Text for analysis:
There are two styles of gloves worn by ice hockey players. Skaters wear similar gloves on each hand, while goaltenders wear gloves of different types on each hand.

==Types of gloves==

===Skaters' gloves===
Skaters gloves help prevent the hands getting bruised and battered and stops them from getting burned from the ice. The top padding and shell thumb is designed to help protect the player from flying hockey pucks and opponents' ice hockey sticks.

In today's hockey game, gloves will generally fall into two types of categories, the first being the traditional four-roll style. These types of gloves have more room on the inside, giving it a looser feel on the hand than the natural fit gloves. Hockey players who choose the four-roll style have less resistance in their fingers and hands, so wearing the gloves feels less noticeable. The other category of gloves are the tighter fitting, natural or anatomical fit glove. These have a much tighter fit than the four-roll gloves, and are designed to become an extension of the players' hand. The tapered gloves are tight on the hand, but ergonomically designed for better wrist mobility and range of motion. Hockey gloves also range in sizes, and are generally available in three categories: Youth size hockey gloves run 8 in, 9 in and 10 in; Junior sizes are 11 in and 12 in; and Senior sizes run 13 in, 14 in and 15 in.

Dataset content:
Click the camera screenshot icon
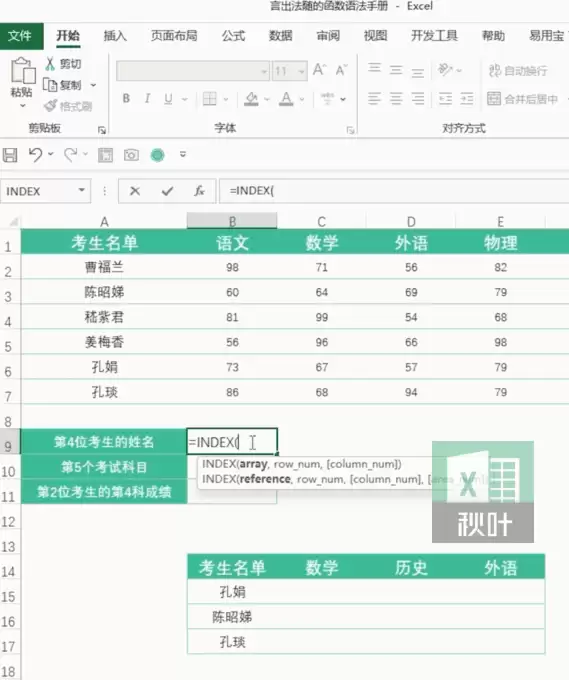Viewport: 569px width, 680px height. click(131, 155)
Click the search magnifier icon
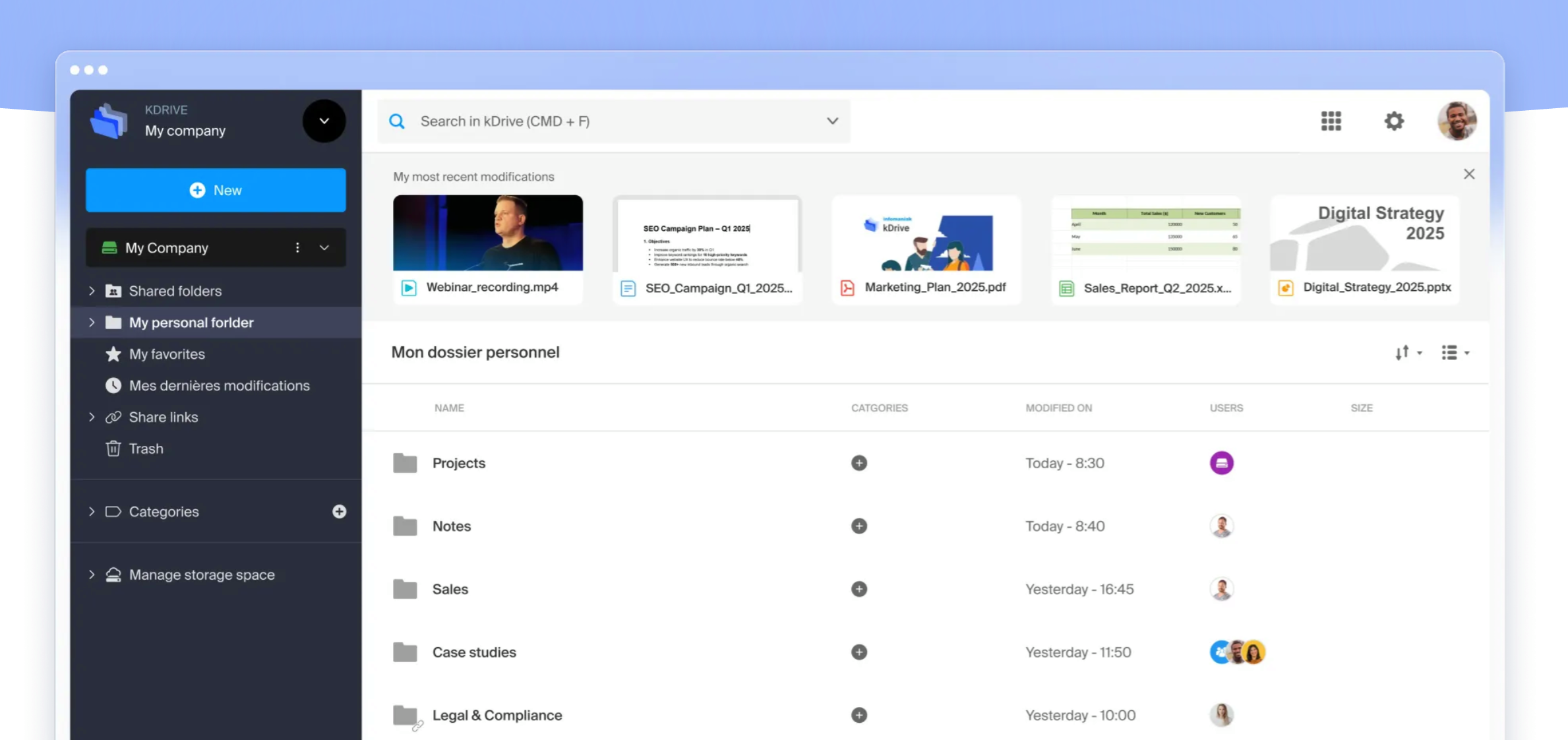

Exercise objective:
Continue the piece on ice hockey gloves above, starting right after its last sentence about Youth, Junior and Senior sizes.

Answer box:
===Goaltender's gloves===
Goaltenders wear a different type of glove on each hand. While these gloves do offer the goaltender a measure of protection, their design is to aid the goaltender in performance of their duties. On the hand with which they carry their stick, often called the "stick hand", the goaltender wears a blocker with a large pad across the back of the forearm, usually extending just beyond the wrist. National Hockey League rules mandate that the blocking glove may be no wider than 8 in and no longer than 15 in. The goaltender uses this blocker to deflect shots.

On the other hand, often called the "glove hand", the goaltender wears a catching glove called a trapper, which is similar to a baseball glove. In addition to using it to catch shots, goaltenders can distribute caught pucks by tossing them from the catching glove. National Hockey League rules limit the perimeter of the catching glove to 45 in and the widest part of the glove may not exceed 18 in. Most goaltender's glove hands are their non-dominant hand like in baseball, but exceptions do exist.